• _REQUIRED WORK_:
If a line in the entries below holds the string "computer", copy it.

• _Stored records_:

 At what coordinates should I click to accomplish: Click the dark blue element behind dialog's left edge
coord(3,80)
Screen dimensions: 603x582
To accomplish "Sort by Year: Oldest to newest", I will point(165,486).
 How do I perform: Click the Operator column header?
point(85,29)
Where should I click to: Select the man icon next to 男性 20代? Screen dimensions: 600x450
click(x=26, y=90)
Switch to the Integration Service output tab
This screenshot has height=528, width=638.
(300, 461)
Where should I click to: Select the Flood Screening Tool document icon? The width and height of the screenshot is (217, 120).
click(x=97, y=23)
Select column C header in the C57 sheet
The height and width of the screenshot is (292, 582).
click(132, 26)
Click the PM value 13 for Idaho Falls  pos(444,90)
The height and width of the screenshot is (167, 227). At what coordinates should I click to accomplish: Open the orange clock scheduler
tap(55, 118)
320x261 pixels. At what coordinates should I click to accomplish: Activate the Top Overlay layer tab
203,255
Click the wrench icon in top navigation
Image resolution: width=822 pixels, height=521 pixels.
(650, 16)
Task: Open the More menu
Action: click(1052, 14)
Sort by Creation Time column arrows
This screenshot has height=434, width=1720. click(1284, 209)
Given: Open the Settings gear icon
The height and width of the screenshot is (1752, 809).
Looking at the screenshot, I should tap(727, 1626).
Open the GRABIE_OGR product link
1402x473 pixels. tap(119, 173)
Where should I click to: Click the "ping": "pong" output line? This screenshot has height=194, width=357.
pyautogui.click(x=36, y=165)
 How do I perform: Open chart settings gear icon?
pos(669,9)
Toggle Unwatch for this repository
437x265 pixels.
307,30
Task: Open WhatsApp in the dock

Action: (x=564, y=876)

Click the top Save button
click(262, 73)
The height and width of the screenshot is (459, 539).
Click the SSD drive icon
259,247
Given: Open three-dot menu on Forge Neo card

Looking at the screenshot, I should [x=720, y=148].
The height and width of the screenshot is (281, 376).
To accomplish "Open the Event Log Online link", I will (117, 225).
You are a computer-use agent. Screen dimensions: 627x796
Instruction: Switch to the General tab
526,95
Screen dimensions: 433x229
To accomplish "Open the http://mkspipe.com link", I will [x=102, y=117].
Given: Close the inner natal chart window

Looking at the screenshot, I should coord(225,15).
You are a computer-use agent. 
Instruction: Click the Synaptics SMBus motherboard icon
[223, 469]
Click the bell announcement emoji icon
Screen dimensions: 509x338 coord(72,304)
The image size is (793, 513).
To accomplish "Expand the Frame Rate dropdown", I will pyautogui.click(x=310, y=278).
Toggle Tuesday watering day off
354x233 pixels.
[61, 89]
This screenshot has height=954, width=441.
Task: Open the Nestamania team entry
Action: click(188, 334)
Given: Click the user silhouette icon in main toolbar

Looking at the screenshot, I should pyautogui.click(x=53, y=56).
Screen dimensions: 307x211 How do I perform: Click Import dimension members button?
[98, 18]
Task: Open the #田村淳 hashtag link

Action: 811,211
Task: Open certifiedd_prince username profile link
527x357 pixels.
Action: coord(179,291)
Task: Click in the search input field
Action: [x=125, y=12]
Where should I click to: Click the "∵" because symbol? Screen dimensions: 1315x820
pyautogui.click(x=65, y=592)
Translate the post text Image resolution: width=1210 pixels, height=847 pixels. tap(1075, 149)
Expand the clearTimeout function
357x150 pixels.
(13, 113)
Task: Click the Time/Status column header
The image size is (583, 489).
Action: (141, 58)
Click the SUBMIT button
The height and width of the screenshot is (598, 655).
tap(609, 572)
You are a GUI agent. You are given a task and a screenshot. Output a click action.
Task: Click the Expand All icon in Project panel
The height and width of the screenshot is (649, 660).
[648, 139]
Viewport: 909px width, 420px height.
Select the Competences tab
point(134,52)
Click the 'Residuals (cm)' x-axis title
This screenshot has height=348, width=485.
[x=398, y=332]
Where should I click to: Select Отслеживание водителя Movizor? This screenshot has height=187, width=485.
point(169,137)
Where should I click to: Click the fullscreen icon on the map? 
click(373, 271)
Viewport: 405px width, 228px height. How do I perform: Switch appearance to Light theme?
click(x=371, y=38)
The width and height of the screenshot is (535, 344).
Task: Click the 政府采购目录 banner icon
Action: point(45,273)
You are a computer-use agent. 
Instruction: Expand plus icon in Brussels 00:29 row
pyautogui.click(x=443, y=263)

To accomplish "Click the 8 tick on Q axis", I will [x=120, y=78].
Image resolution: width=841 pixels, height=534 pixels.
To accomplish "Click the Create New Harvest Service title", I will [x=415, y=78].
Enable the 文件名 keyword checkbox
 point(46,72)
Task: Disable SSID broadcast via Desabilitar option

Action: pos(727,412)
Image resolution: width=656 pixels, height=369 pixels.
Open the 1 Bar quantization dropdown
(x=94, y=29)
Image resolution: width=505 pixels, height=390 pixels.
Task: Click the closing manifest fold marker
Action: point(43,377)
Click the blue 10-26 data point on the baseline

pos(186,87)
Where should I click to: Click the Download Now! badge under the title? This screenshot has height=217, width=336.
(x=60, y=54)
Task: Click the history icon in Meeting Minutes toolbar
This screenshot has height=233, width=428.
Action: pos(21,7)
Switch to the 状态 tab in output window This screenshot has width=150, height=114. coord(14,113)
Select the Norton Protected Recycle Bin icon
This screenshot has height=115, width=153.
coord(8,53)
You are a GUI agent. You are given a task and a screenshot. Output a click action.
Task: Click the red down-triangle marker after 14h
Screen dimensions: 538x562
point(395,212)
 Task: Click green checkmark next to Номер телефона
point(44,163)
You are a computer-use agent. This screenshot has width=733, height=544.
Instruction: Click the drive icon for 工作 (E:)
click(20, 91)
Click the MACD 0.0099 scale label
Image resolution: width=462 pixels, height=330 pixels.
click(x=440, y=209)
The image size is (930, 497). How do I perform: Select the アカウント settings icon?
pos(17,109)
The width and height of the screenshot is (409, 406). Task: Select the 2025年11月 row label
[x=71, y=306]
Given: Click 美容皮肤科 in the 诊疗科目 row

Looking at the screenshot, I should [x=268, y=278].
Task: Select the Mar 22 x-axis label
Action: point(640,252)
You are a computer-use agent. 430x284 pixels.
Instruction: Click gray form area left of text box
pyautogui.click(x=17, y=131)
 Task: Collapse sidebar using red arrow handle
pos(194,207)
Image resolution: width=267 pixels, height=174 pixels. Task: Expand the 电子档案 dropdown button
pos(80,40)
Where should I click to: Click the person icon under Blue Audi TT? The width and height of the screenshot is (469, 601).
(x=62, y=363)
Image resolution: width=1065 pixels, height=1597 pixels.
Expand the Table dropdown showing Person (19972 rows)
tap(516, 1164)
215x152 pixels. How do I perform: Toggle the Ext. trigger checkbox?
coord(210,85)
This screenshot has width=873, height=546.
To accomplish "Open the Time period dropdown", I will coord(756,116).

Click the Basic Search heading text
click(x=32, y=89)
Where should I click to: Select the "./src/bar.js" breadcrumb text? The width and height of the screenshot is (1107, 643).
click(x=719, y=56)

• _THE ANSWER_:
You are a computer-use agent. Screen dimensions: 627x796
You are a computer-use agent. 
You are a computer-use agent. 
You are a computer-use agent. This screenshot has width=733, height=544.
You are a computer-use agent. 430x284 pixels.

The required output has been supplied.